Why U.S. bitcoin ETF shows there’s nothing like the real thing

Futures-based structure of the country’s first bitcoin-based ETF could expose fundholders to opportunistic trading tactics

Why U.S. bitcoin ETF shows there’s nothing like the real thing

After much hand-wringing from the U.S. Securities and Exchange Commission, the country saw its first-ever bitcoin-based ETF, and investors are lapping it up – though they could be in for an unpleasant surprise.

The ProShares Bitcoin Strategy ETF managed to amass US$1 billion in assets within just a few hours of its launch last Tuesday. To allay the SEC’s concerns surrounding physical bitcoin, American fund issuers have submitted applications for ETFs that invest in bitcoin futures, which is more comfortably within the regulator’s purview.

But according to analysts cited by the Wall Street Journal, that workaround has a weakness. Because futures-based ETFs need to take large-positions in near-term futures and often “roll” those positions into the following month, rival traders can anticipate their purchases and buy the next month’s futures first, then selling into the demand that’s created when the futures fund rolls. The fund ends up paying a higher price, which inevitably comes out of its fundholders’ pockets.

“For us, it creates more trading opportunities,” James Koutoulas, CEO of the U.S.-based futures-trading Typhon Capital Management told the Journal.

The fund’s prospectus underscores the fact that the bitcoin futures market as of now is rather shallow, and that large positions could aggravate illiquidity risks and lead to higher prices.

Already, the ProShares ETF reportedly controls more than a fifth of bitcoin futures contracts expiring this month, and around one third of next month’s. According to analysts interviewed by the news outlet, the magnitude of those holdings will pressure returns of futures-based ETFs that have been launched and create a drag on new launches.

ProShares has had to already invest into the next month to keep within limits imposed by CME Group. That move could ease the stress that will come from rolling over this month’s contracts into the next one, but it raises the risk of the Proshares bitcoin fund’s performance lagging the returns of the actual cryptocurrency.

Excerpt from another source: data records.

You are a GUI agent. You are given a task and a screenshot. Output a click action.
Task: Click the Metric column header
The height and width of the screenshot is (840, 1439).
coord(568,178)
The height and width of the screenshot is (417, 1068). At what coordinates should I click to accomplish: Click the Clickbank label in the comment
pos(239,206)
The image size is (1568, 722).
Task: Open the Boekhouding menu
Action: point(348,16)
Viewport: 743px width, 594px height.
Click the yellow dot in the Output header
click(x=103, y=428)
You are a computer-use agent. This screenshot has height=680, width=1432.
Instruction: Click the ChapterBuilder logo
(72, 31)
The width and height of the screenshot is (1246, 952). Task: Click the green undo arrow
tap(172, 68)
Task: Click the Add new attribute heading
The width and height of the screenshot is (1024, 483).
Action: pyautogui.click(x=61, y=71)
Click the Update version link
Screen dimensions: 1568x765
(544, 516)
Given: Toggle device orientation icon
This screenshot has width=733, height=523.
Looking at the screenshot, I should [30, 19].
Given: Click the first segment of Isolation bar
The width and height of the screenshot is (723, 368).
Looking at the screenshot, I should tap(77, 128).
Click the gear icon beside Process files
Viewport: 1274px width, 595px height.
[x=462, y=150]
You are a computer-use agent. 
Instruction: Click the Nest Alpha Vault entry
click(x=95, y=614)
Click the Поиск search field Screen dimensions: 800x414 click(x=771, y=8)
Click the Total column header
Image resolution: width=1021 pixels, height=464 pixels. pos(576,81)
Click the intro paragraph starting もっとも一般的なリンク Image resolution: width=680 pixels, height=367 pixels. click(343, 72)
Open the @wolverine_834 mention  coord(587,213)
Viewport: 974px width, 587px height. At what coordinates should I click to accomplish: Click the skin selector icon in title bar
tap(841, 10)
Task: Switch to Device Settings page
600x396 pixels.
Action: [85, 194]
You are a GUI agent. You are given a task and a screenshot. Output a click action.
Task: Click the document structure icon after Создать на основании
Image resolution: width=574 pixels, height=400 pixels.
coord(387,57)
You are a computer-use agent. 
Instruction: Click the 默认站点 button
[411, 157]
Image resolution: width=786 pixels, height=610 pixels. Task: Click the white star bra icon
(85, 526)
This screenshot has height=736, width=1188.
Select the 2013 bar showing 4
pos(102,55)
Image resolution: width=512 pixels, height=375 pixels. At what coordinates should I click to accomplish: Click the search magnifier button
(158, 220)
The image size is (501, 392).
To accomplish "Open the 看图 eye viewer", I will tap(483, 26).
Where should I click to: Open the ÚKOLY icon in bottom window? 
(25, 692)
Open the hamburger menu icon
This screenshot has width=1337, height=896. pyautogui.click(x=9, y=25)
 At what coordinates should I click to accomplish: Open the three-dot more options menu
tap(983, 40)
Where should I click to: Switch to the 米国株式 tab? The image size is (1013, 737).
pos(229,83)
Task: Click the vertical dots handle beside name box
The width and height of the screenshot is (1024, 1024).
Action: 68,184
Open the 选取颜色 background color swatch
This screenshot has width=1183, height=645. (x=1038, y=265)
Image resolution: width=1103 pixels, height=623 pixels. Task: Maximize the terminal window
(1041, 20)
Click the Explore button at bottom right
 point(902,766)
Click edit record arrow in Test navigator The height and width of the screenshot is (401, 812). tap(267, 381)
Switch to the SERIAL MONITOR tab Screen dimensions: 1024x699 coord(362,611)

On the bright side, the CME-defined limits are set to double next month, which is expected to alleviate the issue. Still, asset managers and traders consulted by the Journal said ETFs from other issuers – like the Valkyrie Bitcoin Strategy ETF that debuted last Friday – could target the same contracts and aggravate the issue. A decision by Invesco to postpone its own bitcoin futures ETF was prompted by concerns over capacity, people familiar with the matter told the publication.

Both the ProShares and Valkyrie bitcoin funds are actively managed, which means their respective managers could take steps to limit the potential impact of futures front-running. Still, because both ETFs publish their daily holdings, rival traders still have a chance to know their positions and respond accordingly.

“It’s like poker,” Koutoulas said. “You lose an edge when the whole market knows your position.”